A woman was found in the Northern California wilderness on Friday, 12 days after going missing, officials said.

Esmeralda Marie Pineda, 24, was found Friday afternoon by the Nevada County Sheriff’s Office in Nevada City, California, at the top of a canyon near the Yuba River and Sweetland Creek, the sheriff’s office wrote on Facebook.

Nevada City is located just over 60 miles north of Sacramento, where Pineda is from.

Pineda was “severely dehydrated and emaciated” when she was found, the sheriff’s office said, adding that she “required immediate medical attention.”

NBC News affiliate KYMA of Yuma, Arizona, reported Pineda was suffering from sun exposure.

Deputies on scene requested medical services by air and the California Highway Patrol responded with a helicopter, the sheriff’s office said. The North San Juan Fire Department also responded to give medical attention.

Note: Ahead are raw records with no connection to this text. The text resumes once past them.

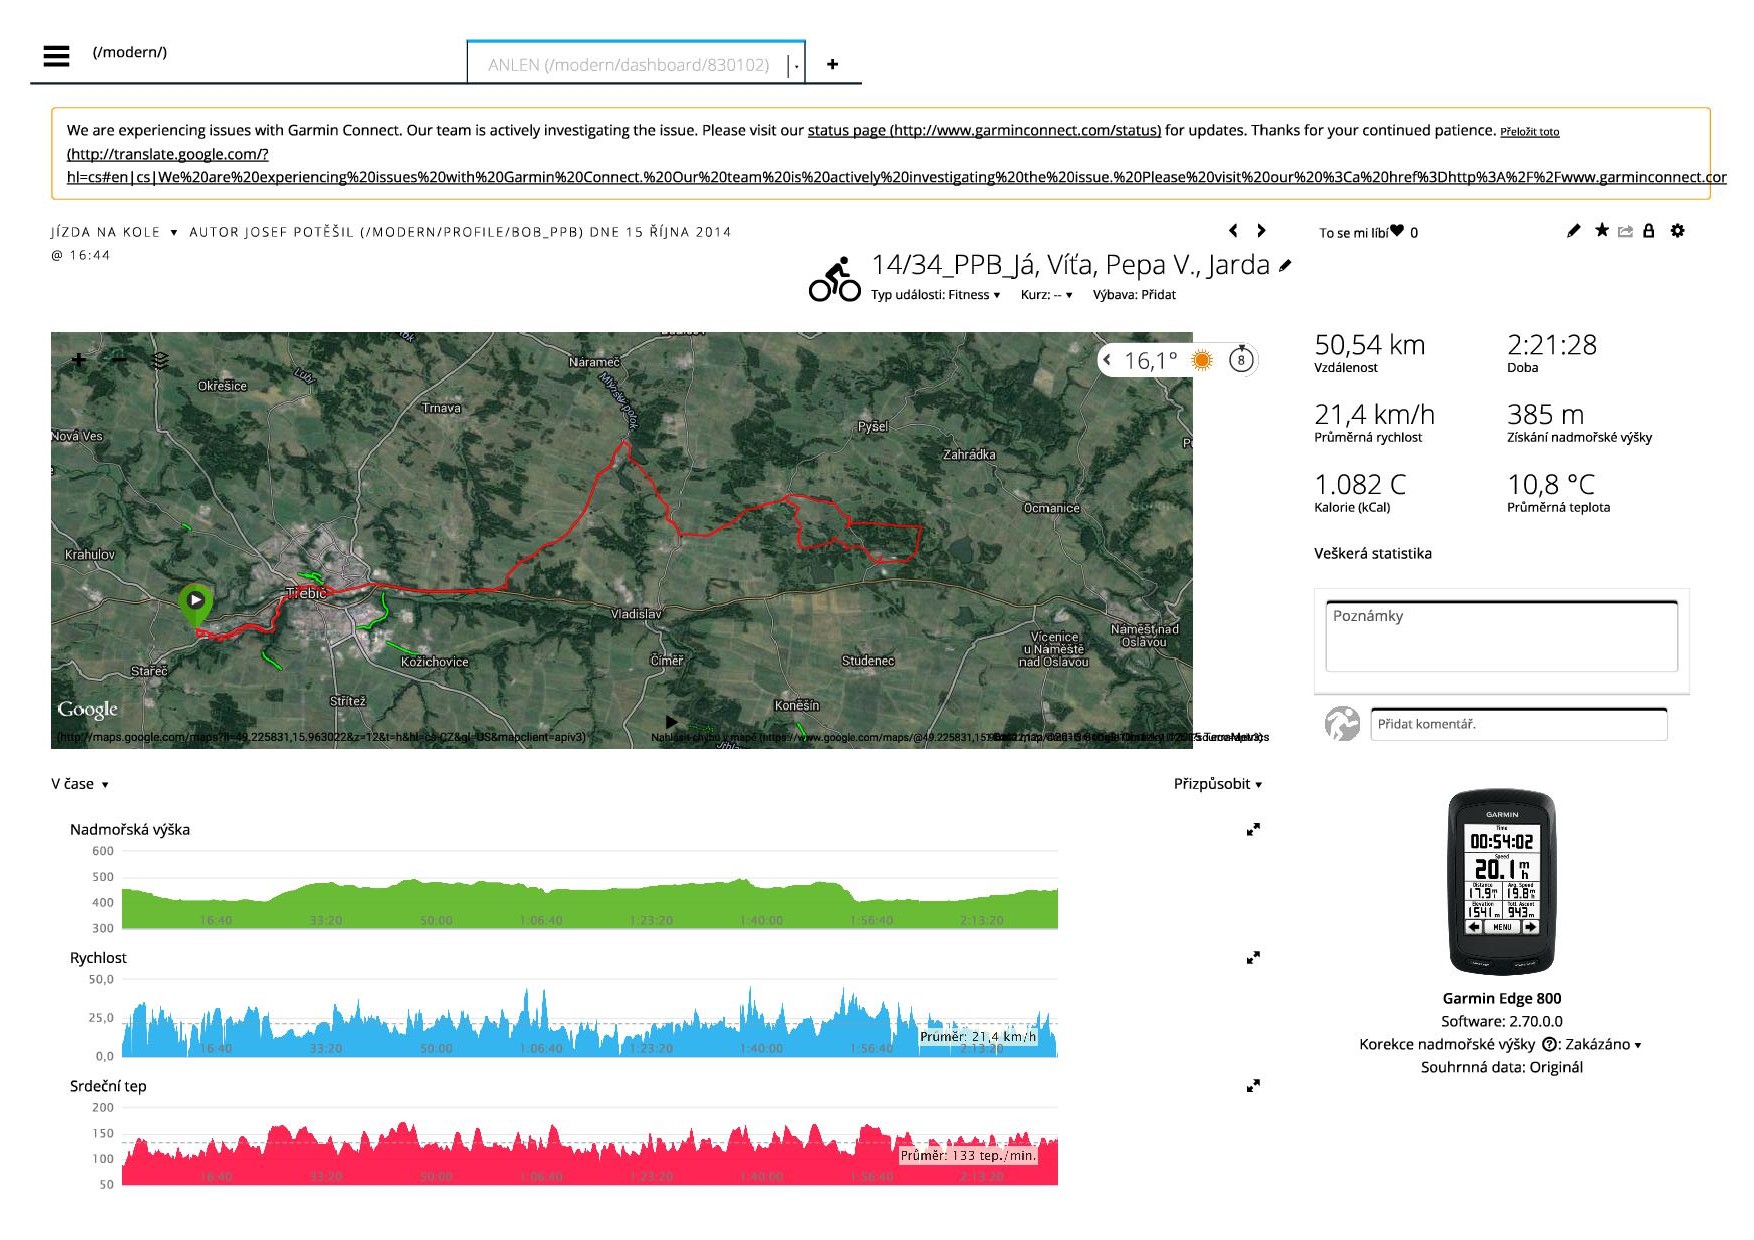This screenshot has height=1240, width=1754.
Task: Toggle the privacy lock icon
Action: 1649,231
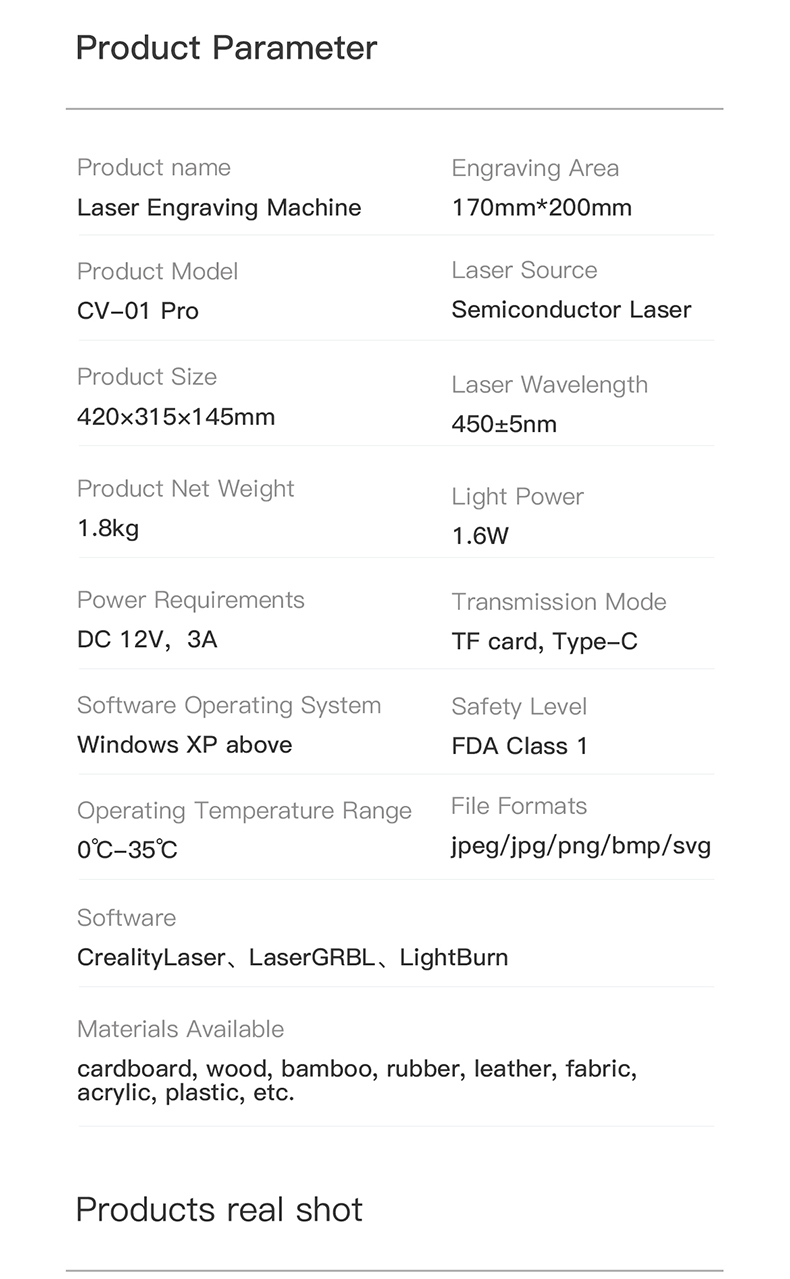Click the cardboard, wood, bamboo materials list
The image size is (790, 1279).
357,1080
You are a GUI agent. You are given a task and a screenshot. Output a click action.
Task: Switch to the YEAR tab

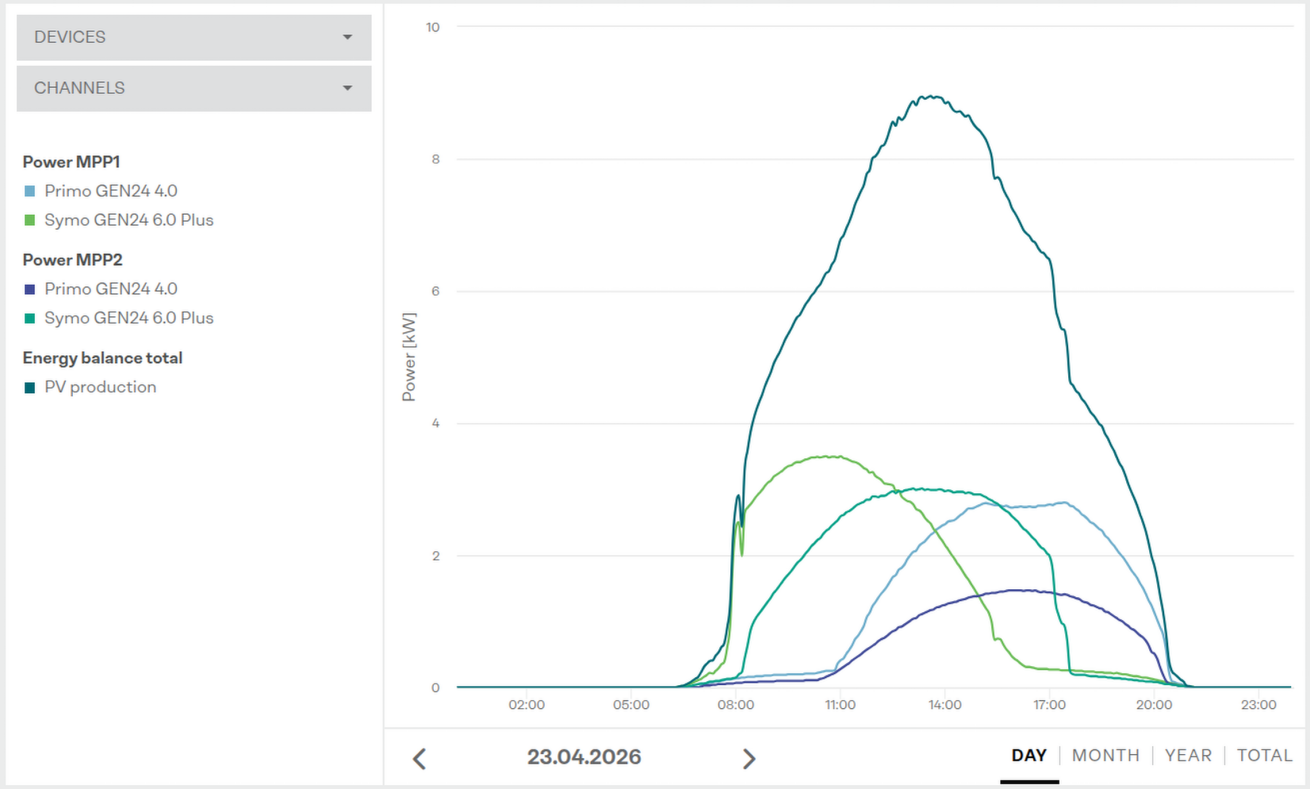pos(1188,755)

Less than an hour after she was found, Pineda was airlifted from the canyon and taken to a hospital for treatment. The sheriff’s office said Pineda’s condition and the extent of her injuries is unknown.

“The Sheriff’s Office and our search and rescue volunteers covered extensive ground throughout our search, and we are thankful today to find her alive,” NCSO Sgt. Dustin Moe said.

Esmeralda Marie Pineda.KCRA

Officials began searching for Pineda on Aug. 26 after she was reported missing from a mining camp near the middle fork of the Yuba River and Sweetland Creek, the NCSO said.

Moe told KYMA that Pineda had been camping with three friends in the canyon by the Middle Yuba River on Aug. 25 when she expressed wanting to go back to Sacramento.

When the friends woke up the next day, Pineda was gone, KYMA reported.

“So, her friends went searching for her during that day, and couldn’t find any signs whether she had made it out,” Moe told the news station.

The sheriff’s office said the area “was treacherous in nature and required skilled Nevada County Sheriff’s Search and Rescue volunteers to repel into and out of the canyon to look for her.”

Moe told KYMA that there are not trail systems in the area on the Middle Fork where Pineda was, “so people just generally don’t go down there.”

Pineda being found atop the canyon indicated to rescuers that she had made steep climb.

“And it’s not just a gradual, nice walk up, it’s your on your hands and feet climbing up the canyon walls,” Moe said, according to KYMA.

The outlet reported that Moe and his partner were the ones to find Pineda.

“She was able to pick her head up and kind of wave at us,” Moe said.

Moe told the station he is not sure how Pineda survived nearly two weeks alone in the wilderness.